After the Church episode, Alyokhina and another band member were arrested, granted no bail and held in prison for months until their trial whereupon they received two year sentences for ‘hooliganism and religious hatred’.  Whilst in prison Alokyina kept a record of various trials and tribulations suffered by herself and fellow prisoners and worked to protect the prisoners rights.

‘Riot is always a thing of beauty.  That is how I got interested,’ writes Alyokhina.  Certainly she must have needed every ounce of that vision to survive what was to come.   Following on in the footsteps of Varlam Shalamov, Alexandr Solzhenitsyn and Osip Mandelstam (not in literary achievement but definitely in courage)  this energetic and thought provoking diary deals briefly with the events themselves which led to her arrest, and more fully with her time in prison.  Described variously by critics as the ‘literary equivalent of guerrilla street art’ and ‘a punk call to arms’, what came across most for me was the writer’s refusal to lie down and accept the lethal logic of an oppressive system even when it would have been easier for her to do so.  At the end of the day how many people have the courage to go to prison for their beliefs – especially a prison in Russia! Only a handful of human beings.

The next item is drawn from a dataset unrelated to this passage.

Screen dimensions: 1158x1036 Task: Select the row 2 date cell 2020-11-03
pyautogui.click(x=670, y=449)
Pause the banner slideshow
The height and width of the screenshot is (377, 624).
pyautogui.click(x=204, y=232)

Activism is always the hardest choice.  Who wouldn’t rather be at home – Aloykhina is the mother of a child –  than freezing on a pavement somewhere or in prison?  But the point of activism is that those who undertake it, feel they have no choice.    And Russia has a long history of people who felt they had no choice.

***

Anna Akhmatova was able to document the suffering of her country in sublime poetry.  Although she herself was not imprisoned – they took away her son Lev and banned her from the Writers Union and from selling her poems so that she almost starved to death.  She wrote:

Our separation is imaginary:

We are inseparable,

My shadow is on your walls,

My reflection in your canals,

The sound of my footsteps in the Hermitage halls

Where my friend walked with me

And in the ancient  Volkov Field

Where I can freely weep

Over the silence of common graves.

 ‘Poem without a Hero’. The Collected Poems of Anna Akhmatova.

Trans. Judith Hemschemeyer

 

Osip Mandelstam I have read although of course only in translation and the two volumes Hope against Hope and Hope Abandoned written by Mandelstam’s widow Nadezhda about their life together under Stalin’s murderous regime, trailing from place to place,  exile to exile, trying to keep body, soul and papers together.  Mandelstam died in a transit camp, awaiting deportation to the gulag.  He had signed his own death warrant writing a 13 line poem calling Stalin a murderer and peasant slayer.

What a tormented relationship Russia has with its literati.    The poet Irina Ratushinskaya wrote two books Grey is the Colour of Hope in which she describes the punishing conditions of women prisoners in a labour camp where she was sent in 1983, aged only 28, for writing poems about freedom and in which she endured four years of  brutality and extreme deprivation.

After the success of this book, Ratushinskaya wrote a prequel In the Beginning in which she wrote of her formative years and childhood in Odessa, meeting her future husband Igor Geraschenko,  her growing awareness of human rights abuses and the desire to do something about it and how the two of them worked together to circulate samizdat literature (illegal books like the works of Solzhenitsyn).  Although Ratushinskaya survived her time in the camp – eventually leaving Russia and going to live in the US, there is no doubt that the privations, hunger and illness she suffered during her time in prison shortened her life.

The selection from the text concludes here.